# Q2: Contrastive Language-Image Pretraining [6 points]

## 1. [1 point] Setup models.

In [1]:
import torch
import clip 
import torchvision.models as models

In [None]:
device1 = "cuda:0" if torch.cuda.is_available() else "cpu"
device2 = "cuda:1" if torch.cuda.is_available() else "cpu"
# ImageNet pretraining
resnet50_imagenet = models.resnet50(weights=models.ResNet50_Weights.IMAGENET1K_V1).to(device1)

In [None]:
# OpenAI's CLIP
clip_model, preprocess = clip.load("RN50", device=device2)
clip_image_encoder = clip_model.visual.to(device2)

The ImageNet-pretrained ResNet-50 has weights trained for image classification on the ImageNet dataset. The CLIP model's visual encoder, however, has been further trained on a large dataset of image-text pairs. This additional training allows the CLIP encoder to learn features that are not only good for classification but also for understanding the semantic relationship between images and text.

## 2. [1 point] Setup data. Understand the ImageNet challenge dataset

The ImageNet challenge dataset uses the WordNet hierarchy for organizing its 1000 labels (also called synsets) associated with ILSVRC.

**(i) Label Hierarchy (WordNet):**

* WordNet is a lexical database that groups words into synonym sets (synsets) and connects them through defined relationships like "is-a," "part-of," etc.
* ImageNet leverages this hierarchy by assigning each synset a unique label and using the WordNet structure to organize related concepts.

**(ii) What is a Synset?**

* A synset is a group of words or phrases that share the same meaning. In ImageNet, it represents a category of objects within the 1000 labels.
* For example, the synset "n01532825" might correspond to the label "golden retriever."

**(iii) Problems with Grouping by Synsets for Visual Recognition?**

* Yes, grouping objects based on synsets can lead to challenges for visual recognition tasks. Here's why:
    * **Intra-class Variability:** Synsets can encompass objects with significant visual differences. A synset for "dog" might include images of golden retrievers, poodles, chihuahuas, etc. These breeds have distinct appearances that a model needs to learn.
    * **Background Clutter:** Images within a synset might vary considerably due to background clutter. A "chair" synset could have images of chairs in different rooms, with different objects around them. The model needs to focus on the chair itself despite these variations.
    * **Pose and Viewpoint:** Objects within a synset can appear in various poses and viewpoints. A "car" synset could have images of cars from the front, side, or back. The model needs to be robust to these pose variations.

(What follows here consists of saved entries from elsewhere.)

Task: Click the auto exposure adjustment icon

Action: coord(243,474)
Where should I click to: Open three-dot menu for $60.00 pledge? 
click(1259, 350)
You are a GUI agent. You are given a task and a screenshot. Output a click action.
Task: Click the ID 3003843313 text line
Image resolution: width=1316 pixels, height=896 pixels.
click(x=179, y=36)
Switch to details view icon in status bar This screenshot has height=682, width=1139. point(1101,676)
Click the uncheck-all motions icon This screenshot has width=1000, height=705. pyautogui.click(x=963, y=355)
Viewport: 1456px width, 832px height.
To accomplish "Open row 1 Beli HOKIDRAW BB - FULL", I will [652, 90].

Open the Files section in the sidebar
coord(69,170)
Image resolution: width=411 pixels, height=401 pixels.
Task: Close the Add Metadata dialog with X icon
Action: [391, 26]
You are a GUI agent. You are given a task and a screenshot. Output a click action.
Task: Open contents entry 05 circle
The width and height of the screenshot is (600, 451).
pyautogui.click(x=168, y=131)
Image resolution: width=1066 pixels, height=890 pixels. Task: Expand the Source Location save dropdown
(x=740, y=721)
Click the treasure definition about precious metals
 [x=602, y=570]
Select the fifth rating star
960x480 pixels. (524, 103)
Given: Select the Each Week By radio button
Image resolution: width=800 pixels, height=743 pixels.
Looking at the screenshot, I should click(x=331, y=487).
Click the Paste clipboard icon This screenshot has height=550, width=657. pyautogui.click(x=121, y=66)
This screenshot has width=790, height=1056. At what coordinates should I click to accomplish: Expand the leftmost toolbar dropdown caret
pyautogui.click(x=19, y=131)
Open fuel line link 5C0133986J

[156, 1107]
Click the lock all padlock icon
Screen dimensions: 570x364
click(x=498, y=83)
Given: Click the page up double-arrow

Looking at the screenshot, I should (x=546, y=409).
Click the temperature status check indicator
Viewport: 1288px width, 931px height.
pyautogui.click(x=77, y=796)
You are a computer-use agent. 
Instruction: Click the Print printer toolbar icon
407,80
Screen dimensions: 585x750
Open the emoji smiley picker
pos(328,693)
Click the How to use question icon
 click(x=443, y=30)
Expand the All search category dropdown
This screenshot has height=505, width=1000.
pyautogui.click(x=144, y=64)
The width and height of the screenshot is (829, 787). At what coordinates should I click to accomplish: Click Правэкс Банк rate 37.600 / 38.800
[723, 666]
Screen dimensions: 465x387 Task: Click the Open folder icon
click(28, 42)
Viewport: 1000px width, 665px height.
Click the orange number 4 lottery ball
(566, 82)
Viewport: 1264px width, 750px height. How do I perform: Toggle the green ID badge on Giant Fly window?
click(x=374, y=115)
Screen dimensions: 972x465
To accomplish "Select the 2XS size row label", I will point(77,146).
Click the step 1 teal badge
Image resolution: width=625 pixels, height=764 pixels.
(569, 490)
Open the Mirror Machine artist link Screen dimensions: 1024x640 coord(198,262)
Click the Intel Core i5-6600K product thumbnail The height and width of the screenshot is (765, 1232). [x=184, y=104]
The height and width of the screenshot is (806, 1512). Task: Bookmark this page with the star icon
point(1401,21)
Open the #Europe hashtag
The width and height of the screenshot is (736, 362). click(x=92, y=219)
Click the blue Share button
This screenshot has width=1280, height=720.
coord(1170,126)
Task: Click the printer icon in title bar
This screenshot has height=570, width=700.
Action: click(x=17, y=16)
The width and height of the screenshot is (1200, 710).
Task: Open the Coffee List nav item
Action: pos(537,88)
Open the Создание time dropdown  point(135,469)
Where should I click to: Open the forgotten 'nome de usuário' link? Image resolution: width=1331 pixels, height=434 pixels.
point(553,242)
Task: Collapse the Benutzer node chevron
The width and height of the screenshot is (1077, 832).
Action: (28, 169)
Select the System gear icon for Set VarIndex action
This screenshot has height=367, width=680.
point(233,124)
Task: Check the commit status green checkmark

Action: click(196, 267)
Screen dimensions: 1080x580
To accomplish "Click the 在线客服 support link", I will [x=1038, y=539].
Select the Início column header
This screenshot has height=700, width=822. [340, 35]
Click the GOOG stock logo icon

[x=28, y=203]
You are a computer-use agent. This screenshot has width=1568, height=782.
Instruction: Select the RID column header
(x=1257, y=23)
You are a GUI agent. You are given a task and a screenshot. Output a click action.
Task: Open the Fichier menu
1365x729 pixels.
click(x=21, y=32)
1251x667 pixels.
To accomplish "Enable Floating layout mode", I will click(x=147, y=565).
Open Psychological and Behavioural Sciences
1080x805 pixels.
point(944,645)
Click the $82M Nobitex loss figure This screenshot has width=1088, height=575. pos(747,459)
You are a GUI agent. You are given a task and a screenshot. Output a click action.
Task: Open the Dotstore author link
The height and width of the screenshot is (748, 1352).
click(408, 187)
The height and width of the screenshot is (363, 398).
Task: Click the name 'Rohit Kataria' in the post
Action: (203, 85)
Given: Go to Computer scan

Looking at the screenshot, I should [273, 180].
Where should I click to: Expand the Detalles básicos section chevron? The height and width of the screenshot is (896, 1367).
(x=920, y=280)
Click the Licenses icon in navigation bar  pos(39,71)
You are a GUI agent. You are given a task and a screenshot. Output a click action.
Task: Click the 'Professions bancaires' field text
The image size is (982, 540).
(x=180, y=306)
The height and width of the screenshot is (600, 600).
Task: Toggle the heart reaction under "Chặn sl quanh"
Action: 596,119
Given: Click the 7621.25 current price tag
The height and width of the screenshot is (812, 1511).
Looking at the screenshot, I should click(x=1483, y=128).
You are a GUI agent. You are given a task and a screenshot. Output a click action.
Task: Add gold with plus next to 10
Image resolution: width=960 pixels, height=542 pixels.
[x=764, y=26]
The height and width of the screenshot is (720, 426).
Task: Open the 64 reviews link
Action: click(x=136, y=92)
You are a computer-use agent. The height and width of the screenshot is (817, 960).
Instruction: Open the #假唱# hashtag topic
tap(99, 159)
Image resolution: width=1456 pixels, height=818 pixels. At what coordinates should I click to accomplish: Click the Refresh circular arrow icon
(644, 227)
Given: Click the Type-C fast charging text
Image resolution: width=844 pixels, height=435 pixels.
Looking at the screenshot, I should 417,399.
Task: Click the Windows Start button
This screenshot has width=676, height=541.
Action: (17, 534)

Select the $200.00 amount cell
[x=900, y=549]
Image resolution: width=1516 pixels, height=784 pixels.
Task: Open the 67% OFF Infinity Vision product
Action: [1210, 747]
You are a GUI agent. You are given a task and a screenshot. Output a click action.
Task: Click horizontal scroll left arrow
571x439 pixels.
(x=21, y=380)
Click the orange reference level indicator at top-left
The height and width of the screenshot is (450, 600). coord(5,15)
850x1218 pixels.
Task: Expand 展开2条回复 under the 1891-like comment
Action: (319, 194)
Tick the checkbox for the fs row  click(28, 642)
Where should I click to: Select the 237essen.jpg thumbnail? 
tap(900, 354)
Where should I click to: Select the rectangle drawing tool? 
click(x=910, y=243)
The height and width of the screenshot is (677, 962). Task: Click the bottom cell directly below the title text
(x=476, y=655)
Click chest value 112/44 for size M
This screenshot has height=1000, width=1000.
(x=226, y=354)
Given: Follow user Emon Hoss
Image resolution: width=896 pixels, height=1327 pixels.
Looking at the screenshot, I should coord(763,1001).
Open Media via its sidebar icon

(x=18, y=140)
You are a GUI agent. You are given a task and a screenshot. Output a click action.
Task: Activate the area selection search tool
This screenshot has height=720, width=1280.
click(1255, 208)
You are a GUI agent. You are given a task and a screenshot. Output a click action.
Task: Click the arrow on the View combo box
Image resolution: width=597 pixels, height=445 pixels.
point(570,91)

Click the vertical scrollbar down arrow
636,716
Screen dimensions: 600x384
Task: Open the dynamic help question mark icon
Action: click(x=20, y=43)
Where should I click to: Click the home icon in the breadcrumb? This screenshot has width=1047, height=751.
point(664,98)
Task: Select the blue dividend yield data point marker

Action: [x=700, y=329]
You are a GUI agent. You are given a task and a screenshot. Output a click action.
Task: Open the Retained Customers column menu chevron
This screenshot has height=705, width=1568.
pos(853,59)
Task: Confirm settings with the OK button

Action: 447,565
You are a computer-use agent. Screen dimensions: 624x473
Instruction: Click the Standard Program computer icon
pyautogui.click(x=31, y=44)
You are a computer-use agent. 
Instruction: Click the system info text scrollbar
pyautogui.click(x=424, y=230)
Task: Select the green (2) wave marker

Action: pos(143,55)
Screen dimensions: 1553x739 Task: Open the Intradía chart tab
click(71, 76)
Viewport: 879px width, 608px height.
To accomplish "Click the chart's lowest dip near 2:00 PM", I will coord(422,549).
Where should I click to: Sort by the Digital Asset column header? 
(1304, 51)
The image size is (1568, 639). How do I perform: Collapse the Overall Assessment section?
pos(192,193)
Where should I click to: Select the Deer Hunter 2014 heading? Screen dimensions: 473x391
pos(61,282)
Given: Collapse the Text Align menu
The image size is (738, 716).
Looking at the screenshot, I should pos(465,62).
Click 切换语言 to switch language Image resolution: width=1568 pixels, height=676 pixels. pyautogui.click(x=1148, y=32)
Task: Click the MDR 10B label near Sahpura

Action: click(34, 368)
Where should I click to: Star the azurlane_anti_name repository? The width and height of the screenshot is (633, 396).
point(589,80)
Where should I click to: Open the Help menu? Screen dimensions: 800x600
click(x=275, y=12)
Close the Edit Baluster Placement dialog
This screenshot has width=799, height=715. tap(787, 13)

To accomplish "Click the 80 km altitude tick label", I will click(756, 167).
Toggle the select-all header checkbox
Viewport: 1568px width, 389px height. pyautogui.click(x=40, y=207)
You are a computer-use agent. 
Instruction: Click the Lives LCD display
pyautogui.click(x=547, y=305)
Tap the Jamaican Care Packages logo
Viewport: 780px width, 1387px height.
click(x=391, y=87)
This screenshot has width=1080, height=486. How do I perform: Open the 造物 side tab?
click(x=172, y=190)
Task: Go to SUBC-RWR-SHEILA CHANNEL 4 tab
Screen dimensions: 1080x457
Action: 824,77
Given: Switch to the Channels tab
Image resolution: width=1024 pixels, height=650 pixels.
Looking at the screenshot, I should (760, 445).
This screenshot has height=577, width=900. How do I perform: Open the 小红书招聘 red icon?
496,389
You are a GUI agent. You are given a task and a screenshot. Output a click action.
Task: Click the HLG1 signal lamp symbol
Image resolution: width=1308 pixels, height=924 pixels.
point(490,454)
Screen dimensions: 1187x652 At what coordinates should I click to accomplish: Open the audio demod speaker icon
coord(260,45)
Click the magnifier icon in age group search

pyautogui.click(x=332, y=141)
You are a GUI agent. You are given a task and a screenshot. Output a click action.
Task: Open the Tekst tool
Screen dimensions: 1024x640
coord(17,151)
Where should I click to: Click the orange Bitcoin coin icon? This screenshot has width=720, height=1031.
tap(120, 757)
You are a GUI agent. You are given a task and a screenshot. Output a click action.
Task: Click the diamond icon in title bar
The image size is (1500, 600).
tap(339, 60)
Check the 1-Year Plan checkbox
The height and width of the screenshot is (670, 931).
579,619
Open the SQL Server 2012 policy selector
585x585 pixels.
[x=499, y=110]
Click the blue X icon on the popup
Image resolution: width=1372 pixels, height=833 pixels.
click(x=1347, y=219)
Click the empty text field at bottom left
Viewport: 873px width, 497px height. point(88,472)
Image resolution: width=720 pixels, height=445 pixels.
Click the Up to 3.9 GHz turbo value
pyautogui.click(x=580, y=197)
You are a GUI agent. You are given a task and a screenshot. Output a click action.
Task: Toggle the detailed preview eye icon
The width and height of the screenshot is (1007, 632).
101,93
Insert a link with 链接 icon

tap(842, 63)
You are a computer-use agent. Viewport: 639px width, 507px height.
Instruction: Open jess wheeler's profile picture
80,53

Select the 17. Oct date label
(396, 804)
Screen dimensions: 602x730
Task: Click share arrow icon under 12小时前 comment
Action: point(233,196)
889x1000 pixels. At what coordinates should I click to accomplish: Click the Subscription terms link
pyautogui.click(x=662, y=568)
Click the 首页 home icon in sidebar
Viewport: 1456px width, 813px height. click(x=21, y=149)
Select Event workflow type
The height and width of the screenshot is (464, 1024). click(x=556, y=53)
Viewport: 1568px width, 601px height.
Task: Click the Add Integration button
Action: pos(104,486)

**(iv) 3 Types of Visual Differences in Images with the Same Synset:**

1. **Object Appearance:** As mentioned earlier, objects within a synset can have significant visual differences in terms of breed, shape, size, color, or material.
2. **Background Complexity:** Images can vary in background complexity, with objects appearing in cluttered environments, outdoors, or with other objects around them.
3. **Pose and Viewpoint:** The pose and viewpoint of the object can differ significantly within a synset. Objects can be tilted, rotated, or partially occluded, requiring the model to recognize them from various perspectives.


In [None]:
# 3. Setup zero-shot CLIP
import time
from tqdm import tqdm
from PIL import Image

def get_image_features(image_path):
    with open(image_path, "rb") as f:
        image = Image.open(f).convert("RGB")
    image = preprocess(image).unsqueeze(0).to(device)
    with torch.no_grad():
        image_features = clip_model.encode_image(image)
    return image_features

def compute_probability_scores(image_features):
    text_features = []
    with torch.no_grad():
        for label in tqdm(IMAGENET2012_CLASSES.values()):
            text = clip.tokenize([label]).to(device)
            curr_features = clip_model.encode_text(text)
            text_features.append(curr_features)
    text_features = torch.cat(text_features, dim=0)
    logits_per_image = torch.cosine_similarity(image_features, text_features, dim=-1)
    probs = torch.softmax(logits_per_image, dim=-1)
    return probs

# Test CLIP on a few example images
example_images = os.listdir('imagenet-sample-images')
example_images = [example_image for example_image in example_images if example_image.endswith('.JPEG')]

example_images = example_images[:5]

classes_list = list(IMAGENET2012_CLASSES.values())
for image_path in example_images:
    image_features = get_image_features(os.path.join('imagenet-sample-images', image_path))
    probs = compute_probability_scores(image_features)
    top5_indices = torch.topk(probs, k=5, dim=-1).indices.tolist()
    top5_categories = [classes_list[idx] for idx in top5_indices]
    print(f"Image: {image_path}")
    print(f"Top 5 predicted categories: {top5_categories}")